High-impact mangrove restoration project in Senegal with Climate Impact Partners
© N. Van Ingen
Mangrove restoration project combines rare high impact voluntary carbon market removal credits with innovative technology use to improve understanding of biodiversity value and impact

WeForest and Oceanium have launched a high-impact mangrove restoration project in Senegal with Climate Impact Partners, experts in the voluntary carbon market for more than 25 years. The project is expected to deliver one million tonnes of carbon removals over the next 30 years whilst restoring habitats for more than fifty mammal species and hundreds of migratory birds.

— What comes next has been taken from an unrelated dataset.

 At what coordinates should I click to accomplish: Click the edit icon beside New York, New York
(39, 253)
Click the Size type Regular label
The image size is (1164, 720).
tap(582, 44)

The community-based mangrove restoration project will restore nearly 5000 hectares of the Casamance Delta ecosystem in Senegal. WeForest has supported the trials of pioneering new technologies and eDNA techniques in mangroves. The non-invasive technology detected plant and animal species in the regional mangrove ecosystem – including successfully singling out a rare species of pangolin, included on the International Union for Conservation of Nature (IUCN)’s endangered list and only one of three confirmed species in Senegal.

The first issuance of carbon credits is expected in 2026, with companies having the opportunity to secure nature-based carbon removal credits over the next 30 years and deliver on long-term climate commitments. The project will be among the first to issue under Verra’s latest methodology for tidal wetland restoration – accounting for sea level rises as well as accumulation of soil organic carbon. Climate Impact Partners and Silvestrum Climate Associates, authors of the methodology, will commence soil carbon analysis to better understand carbon sequestration in the region.

The Casamance delta, Senegal. © N. Van Ingen

WeForest, the project implementation partner, has worked closely with local NGO Oceanium to deliver the successful community-based planting of nearly eight million mangroves, with a total of 23 million expected to be planted by 2028. Through extensive prior planting and restoration, we have established strong community and government relationships. Climate Impact Partners carried out a species site matching study to ensure the most suitable mangroves are planted in each area. 

Alongside the carbon impact and biodiversity value, the project delivers significant community benefits including supporting the wider employment of thousands of women and contributing to the wellbeing improvement of entire communities through enhanced fishing, farming, and bee keeping.  

“Mangroves are heroes on the frontline of climate change, but projects like this are scarce. With more than 35% of the world’s mangroves lost since 1980, this project presents a fantastic opportunity to deliver significant climate, biodiversity and community impact, and means companies can secure large volumes of high-impact carbon removal credits and be prepared to meet their net zero climate commitments. Our quality by design approach means we consider all the elements needed to deliver a successful, impactful project – from design through to delivery – and our partnership with WeForest, experts in restoring threatened landscapes, and a local NGO, Oceanium, is critical to creating a project built to thrive.”

Rachael Nutter, Global Director of Project Development at Climate Impact Partners

“Everyone loves mangroves and often for very different reasons. No wonder they are often referred to as ‘the hidden jewels of our planet!’ They are vital for supporting biodiversity, protecting coastlines, and absorbing carbon, mostly in the soil. They’re more than just trees – they’re the lifeline of coastal communities, weaving together livelihoods and cultures. WeForest is proud to restore these invaluable treasures, protecting natural habitats, and ensuring they continue to thrive for generations to come.”